Bruno Hoffmann (15 September 1913 – 11 April 1991) was a German player of the glass harp. Hoffmann is widely acknowledged as the virtuoso who reanimated contemporary interest in the glass harp and glass harmonica.

Bruno Hoffmann was born in Stuttgart, Germany, the son of a church music director. He was trained in piano and organ playing, but on encountering the "musical glasses" at age 16, his lifelong devotion to resurrecting this unearthly beauty was begun. He discovered and mastered the old repertoire for glass harp by Wolfgang Amadeus Mozart, Johann Friedrich Reichardt, Karl Leopold Röllig, Johann Abraham Peter Schulz, Johann Gottlieb Naumann and others, and also inspired several modern composers to write new works for him.
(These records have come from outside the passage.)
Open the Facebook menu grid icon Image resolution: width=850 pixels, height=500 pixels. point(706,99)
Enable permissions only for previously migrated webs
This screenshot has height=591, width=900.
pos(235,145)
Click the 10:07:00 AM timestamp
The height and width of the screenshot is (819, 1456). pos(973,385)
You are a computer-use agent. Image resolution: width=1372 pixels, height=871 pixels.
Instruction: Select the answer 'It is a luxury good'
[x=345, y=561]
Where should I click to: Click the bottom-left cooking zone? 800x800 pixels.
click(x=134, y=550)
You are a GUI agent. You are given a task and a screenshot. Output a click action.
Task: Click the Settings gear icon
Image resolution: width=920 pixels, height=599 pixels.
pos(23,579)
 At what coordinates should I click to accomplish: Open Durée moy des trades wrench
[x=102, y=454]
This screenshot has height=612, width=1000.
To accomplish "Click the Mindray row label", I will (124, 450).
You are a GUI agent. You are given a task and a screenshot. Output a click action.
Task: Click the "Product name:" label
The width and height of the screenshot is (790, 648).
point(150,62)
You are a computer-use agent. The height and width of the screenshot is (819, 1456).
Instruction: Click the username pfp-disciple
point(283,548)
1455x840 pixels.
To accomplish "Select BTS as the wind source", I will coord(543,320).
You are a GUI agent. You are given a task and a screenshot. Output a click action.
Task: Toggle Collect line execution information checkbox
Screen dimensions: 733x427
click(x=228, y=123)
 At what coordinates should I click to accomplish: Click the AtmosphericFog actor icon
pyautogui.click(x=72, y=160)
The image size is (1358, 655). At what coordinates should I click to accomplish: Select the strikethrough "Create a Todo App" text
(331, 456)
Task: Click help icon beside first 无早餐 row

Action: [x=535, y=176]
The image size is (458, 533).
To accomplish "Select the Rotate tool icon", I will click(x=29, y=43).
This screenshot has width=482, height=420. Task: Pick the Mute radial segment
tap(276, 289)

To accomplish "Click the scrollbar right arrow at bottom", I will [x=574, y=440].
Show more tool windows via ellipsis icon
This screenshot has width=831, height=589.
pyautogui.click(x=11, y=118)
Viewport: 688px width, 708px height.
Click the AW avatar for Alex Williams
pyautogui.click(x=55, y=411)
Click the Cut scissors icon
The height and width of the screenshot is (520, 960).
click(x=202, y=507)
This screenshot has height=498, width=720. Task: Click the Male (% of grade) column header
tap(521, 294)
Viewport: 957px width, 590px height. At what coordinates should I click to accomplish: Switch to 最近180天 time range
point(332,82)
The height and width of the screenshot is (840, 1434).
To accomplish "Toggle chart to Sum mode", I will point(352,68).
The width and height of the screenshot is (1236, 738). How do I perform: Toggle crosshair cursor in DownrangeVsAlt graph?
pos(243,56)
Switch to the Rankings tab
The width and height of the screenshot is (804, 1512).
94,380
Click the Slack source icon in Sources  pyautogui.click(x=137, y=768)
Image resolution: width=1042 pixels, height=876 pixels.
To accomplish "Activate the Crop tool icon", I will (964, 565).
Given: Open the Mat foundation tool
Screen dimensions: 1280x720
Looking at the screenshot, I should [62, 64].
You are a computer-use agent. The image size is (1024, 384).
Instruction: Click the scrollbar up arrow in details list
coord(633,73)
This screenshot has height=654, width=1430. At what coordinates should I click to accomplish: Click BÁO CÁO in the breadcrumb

He was the author of the Glasharmonika article in the German music encyclopedia Musik in Geschichte und Gegenwart. He designed and built his own instrument beginning in 1929 (aged 16), consisting of a set of wine glasses mounted in a wooden box, whose rims were rubbed to produce the tone. He appeared all over Germany and the British Isles, performing solo and with various chamber and orchestral ensembles, and during his lifetime was featured on innumerable radio and television broadcasts and several recordings (including Federico Fellini's Casanova).

Hoffmann also appeared in several films, including a Benjamin Franklin documentary. He is also featured in the original score by Jack Nitzsche on the soundtrack of The Razor's Edge. He died in Stuttgart in 1991, aged 77.